6. Cell Organelles and Their Functions

  • Nucleus:

    • Stores genetic information (DNA) and controls cell functions.

    • Nucleolus: Site of ribosome assembly.

  • Ribosomes:

    • Free ribosomes: Float in the cytoplasm and synthesize proteins for use inside the cell.

    • Bound ribosomes: Attached to the rough ER, synthesize proteins for secretion or membrane use.

  • Endoplasmic Reticulum (ER):

    • Rough ER: Studded with ribosomes, synthesizes proteins that will be secreted or used in membranes.

    • Smooth ER: Lacks ribosomes, synthesizes lipids, detoxifies toxins, and stores calcium ions.

  • Golgi Apparatus:

    • Modifies, sorts, and packages proteins and lipids into vesicles for delivery to different destinations (e.g., lysosomes, plasma membrane).

  • Mitochondria:

    • Powerhouse of the cell: Produces ATP through cellular respiration.

    • Cristae: Folded inner membrane, increasing surface area for ATP production.

  • Lysosomes:

    • Contain hydrolytic enzymes for breaking down macromolecules, waste materials, and cellular debris.

    • Play a role in apoptosis (programmed cell death).

  • Vacuoles:

    • Large in plant cells, store water, nutrients, and waste products. Help maintain turgor pressure to keep the plant upright.
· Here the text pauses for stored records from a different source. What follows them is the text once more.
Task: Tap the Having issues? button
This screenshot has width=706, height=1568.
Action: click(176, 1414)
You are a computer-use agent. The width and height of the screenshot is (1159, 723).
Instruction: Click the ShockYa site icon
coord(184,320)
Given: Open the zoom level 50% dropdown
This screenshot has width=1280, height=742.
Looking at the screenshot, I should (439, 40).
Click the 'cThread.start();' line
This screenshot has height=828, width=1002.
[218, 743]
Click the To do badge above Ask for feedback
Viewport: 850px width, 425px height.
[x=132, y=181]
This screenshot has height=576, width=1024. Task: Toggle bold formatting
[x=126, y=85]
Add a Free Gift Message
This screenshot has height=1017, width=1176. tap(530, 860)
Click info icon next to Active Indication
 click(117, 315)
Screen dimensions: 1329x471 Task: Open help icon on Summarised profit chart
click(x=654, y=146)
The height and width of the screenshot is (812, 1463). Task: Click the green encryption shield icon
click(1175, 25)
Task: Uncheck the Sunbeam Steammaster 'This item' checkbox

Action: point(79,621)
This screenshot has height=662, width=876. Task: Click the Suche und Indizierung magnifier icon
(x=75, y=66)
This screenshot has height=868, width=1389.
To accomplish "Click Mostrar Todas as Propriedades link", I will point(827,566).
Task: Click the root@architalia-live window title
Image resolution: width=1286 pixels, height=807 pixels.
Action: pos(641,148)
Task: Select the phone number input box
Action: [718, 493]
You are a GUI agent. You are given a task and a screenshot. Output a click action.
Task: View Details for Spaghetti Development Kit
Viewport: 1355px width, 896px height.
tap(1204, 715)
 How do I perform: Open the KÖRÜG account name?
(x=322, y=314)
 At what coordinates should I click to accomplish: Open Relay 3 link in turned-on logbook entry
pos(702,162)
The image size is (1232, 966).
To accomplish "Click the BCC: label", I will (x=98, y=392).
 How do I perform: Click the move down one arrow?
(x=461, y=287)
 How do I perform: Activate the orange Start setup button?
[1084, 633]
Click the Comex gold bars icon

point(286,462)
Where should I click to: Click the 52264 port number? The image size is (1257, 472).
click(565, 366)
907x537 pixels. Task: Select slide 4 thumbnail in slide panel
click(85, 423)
  • Chloroplasts (in plant cells):

    • Perform photosynthesis, converting sunlight into glucose. Have their own DNA and ribosomes, evidence for the endosymbiotic theory.

7. Endosymbiotic Theory

  • Theory that explains the origin of mitochondria and chloroplasts in eukaryotic cells:

    • These organelles were once free-living prokaryotic organisms that were engulfed by a host cell through endosymbiosis.

    • Evidence:

      • Mitochondria and chloroplasts have their own circular DNA, like bacteria.

      • Both replicate independently through binary fission.

      • They have double membranes, indicating they were engulfed by the host cell.

      • Their ribosomes resemble prokaryotic ribosomes.

8. Membrane Potential

  • Membrane Potential:

    • The voltage difference across a cell membrane due to the differential distribution of ions.

    • Important in nerve and muscle cells, where changes in membrane potential lead to action potentials (electrical signals).

  • Sodium-Potassium Pump:

    • Actively transports Na⁺ out of the cell and K⁺ into the cell, helping maintain a negative charge inside the cell and contributing to the resting membrane potential.

9. Key Vocabulary Definitions

  • Diffusion: Movement of molecules from high to low concentration (down their concentration gradient) without energy input.

  • Facilitated Diffusion: Movement of molecules across a membrane through transport proteins.

  • Endocytosis: Cellular process where materials are taken into the cell by engulfing them in a membrane.

  • Exocytosis: Process where vesicles fuse with the plasma membrane to release contents outside the cell.

  • Osmosis: Diffusion of water through a selectively permeable membrane.

  • Turgor Pressure: Pressure exerted by water inside the central vacuole of plant cells that pushes the cell membrane against the cell wall.

  • Plasmolysis: Shrinking of the cytoplasm in plant cells when water leaves the cell in a hypertonic environment.

  • Crenation: Shriveling of animal cells in a hypertonic solution.

  • Hypotonic: A solution with lower solute concentration (more water).

  • Hypertonic: A solution with higher solute concentration (less water).

  • Isotonic: Solutions with equal solute and water concentrations.

  • Water Potential (Ψ): A measure of the potential energy of water in a system, determining the direction of water movement.